(Dataset entries)
====

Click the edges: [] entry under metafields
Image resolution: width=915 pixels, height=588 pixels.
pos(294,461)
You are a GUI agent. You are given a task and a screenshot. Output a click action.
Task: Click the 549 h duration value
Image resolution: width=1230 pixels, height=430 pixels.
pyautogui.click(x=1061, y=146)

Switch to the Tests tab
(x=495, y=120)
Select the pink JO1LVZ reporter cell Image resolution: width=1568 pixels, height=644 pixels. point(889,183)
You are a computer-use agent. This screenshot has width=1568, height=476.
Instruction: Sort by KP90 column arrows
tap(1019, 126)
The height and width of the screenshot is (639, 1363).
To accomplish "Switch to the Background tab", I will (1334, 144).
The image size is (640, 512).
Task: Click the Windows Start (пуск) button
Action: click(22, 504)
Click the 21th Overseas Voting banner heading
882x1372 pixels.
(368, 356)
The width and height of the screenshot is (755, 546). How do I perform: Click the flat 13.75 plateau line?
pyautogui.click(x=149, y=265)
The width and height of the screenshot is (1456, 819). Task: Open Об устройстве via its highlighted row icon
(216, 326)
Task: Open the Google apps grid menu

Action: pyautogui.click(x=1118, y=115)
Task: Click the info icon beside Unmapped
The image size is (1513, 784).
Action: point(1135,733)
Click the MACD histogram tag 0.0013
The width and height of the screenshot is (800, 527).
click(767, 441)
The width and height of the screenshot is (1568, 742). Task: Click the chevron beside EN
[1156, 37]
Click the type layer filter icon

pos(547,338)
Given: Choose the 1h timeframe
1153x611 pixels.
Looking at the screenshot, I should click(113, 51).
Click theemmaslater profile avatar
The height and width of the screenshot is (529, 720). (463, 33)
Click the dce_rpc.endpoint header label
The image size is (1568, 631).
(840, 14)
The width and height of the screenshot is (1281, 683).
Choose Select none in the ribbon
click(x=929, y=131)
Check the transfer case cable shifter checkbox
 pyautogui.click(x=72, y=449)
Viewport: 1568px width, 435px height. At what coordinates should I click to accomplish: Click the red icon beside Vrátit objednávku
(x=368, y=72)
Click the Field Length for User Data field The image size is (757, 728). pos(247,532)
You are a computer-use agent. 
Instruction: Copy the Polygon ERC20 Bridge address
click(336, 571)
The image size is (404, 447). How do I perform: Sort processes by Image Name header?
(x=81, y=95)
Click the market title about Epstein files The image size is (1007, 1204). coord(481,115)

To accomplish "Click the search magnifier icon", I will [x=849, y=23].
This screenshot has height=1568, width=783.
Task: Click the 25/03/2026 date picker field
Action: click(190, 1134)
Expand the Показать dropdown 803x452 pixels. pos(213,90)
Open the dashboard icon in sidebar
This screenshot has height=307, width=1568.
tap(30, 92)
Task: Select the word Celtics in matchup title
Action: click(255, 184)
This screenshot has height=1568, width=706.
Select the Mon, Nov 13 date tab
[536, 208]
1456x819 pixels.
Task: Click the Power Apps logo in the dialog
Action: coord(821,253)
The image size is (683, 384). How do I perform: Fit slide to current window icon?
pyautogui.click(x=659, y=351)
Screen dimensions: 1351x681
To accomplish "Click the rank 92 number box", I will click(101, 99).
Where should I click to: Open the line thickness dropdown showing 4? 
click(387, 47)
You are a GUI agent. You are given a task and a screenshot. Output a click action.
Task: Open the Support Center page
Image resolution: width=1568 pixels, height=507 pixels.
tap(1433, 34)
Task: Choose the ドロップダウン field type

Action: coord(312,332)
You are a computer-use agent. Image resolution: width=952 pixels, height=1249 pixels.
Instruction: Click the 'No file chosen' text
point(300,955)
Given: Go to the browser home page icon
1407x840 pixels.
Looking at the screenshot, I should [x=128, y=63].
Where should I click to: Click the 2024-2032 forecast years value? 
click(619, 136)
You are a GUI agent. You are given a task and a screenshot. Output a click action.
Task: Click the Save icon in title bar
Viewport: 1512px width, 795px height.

====

What you are asked to do:
Write out every line of the material above again, with no changes at all.

Worked solution:
Click the edges: [] entry under metafields
Image resolution: width=915 pixels, height=588 pixels.
pos(294,461)
You are a GUI agent. You are given a task and a screenshot. Output a click action.
Task: Click the 549 h duration value
Image resolution: width=1230 pixels, height=430 pixels.
pyautogui.click(x=1061, y=146)

Switch to the Tests tab
(x=495, y=120)
Select the pink JO1LVZ reporter cell Image resolution: width=1568 pixels, height=644 pixels. point(889,183)
You are a computer-use agent. This screenshot has width=1568, height=476.
Instruction: Sort by KP90 column arrows
tap(1019, 126)
The height and width of the screenshot is (639, 1363).
To accomplish "Switch to the Background tab", I will (1334, 144).
The image size is (640, 512).
Task: Click the Windows Start (пуск) button
Action: click(22, 504)
Click the 21th Overseas Voting banner heading
882x1372 pixels.
(368, 356)
The width and height of the screenshot is (755, 546). How do I perform: Click the flat 13.75 plateau line?
pyautogui.click(x=149, y=265)
The width and height of the screenshot is (1456, 819). Task: Open Об устройстве via its highlighted row icon
(216, 326)
Task: Open the Google apps grid menu

Action: pyautogui.click(x=1118, y=115)
Task: Click the info icon beside Unmapped
The image size is (1513, 784).
Action: point(1135,733)
Click the MACD histogram tag 0.0013
The width and height of the screenshot is (800, 527).
click(767, 441)
The width and height of the screenshot is (1568, 742). Task: Click the chevron beside EN
[1156, 37]
Click the type layer filter icon

pos(547,338)
Given: Choose the 1h timeframe
1153x611 pixels.
Looking at the screenshot, I should click(113, 51).
Click theemmaslater profile avatar
The height and width of the screenshot is (529, 720). (463, 33)
Click the dce_rpc.endpoint header label
The image size is (1568, 631).
(840, 14)
The width and height of the screenshot is (1281, 683).
Choose Select none in the ribbon
click(x=929, y=131)
Check the transfer case cable shifter checkbox
 pyautogui.click(x=72, y=449)
Viewport: 1568px width, 435px height. At what coordinates should I click to accomplish: Click the red icon beside Vrátit objednávku
(x=368, y=72)
Click the Field Length for User Data field The image size is (757, 728). pos(247,532)
You are a computer-use agent. 
Instruction: Copy the Polygon ERC20 Bridge address
click(336, 571)
The image size is (404, 447). How do I perform: Sort processes by Image Name header?
(x=81, y=95)
Click the market title about Epstein files The image size is (1007, 1204). coord(481,115)

To accomplish "Click the search magnifier icon", I will [x=849, y=23].
This screenshot has height=1568, width=783.
Task: Click the 25/03/2026 date picker field
Action: click(190, 1134)
Expand the Показать dropdown 803x452 pixels. pos(213,90)
Open the dashboard icon in sidebar
This screenshot has height=307, width=1568.
tap(30, 92)
Task: Select the word Celtics in matchup title
Action: click(255, 184)
This screenshot has height=1568, width=706.
Select the Mon, Nov 13 date tab
[536, 208]
1456x819 pixels.
Task: Click the Power Apps logo in the dialog
Action: coord(821,253)
The image size is (683, 384). How do I perform: Fit slide to current window icon?
pyautogui.click(x=659, y=351)
Screen dimensions: 1351x681
To accomplish "Click the rank 92 number box", I will click(101, 99).
Where should I click to: Open the line thickness dropdown showing 4? 
click(387, 47)
You are a GUI agent. You are given a task and a screenshot. Output a click action.
Task: Open the Support Center page
Image resolution: width=1568 pixels, height=507 pixels.
tap(1433, 34)
Task: Choose the ドロップダウン field type

Action: coord(312,332)
You are a computer-use agent. Image resolution: width=952 pixels, height=1249 pixels.
Instruction: Click the 'No file chosen' text
point(300,955)
Given: Go to the browser home page icon
1407x840 pixels.
Looking at the screenshot, I should [x=128, y=63].
Where should I click to: Click the 2024-2032 forecast years value? 
click(619, 136)
You are a GUI agent. You are given a task and a screenshot. Output a click action.
Task: Click the Save icon in title bar
Viewport: 1512px width, 795px height.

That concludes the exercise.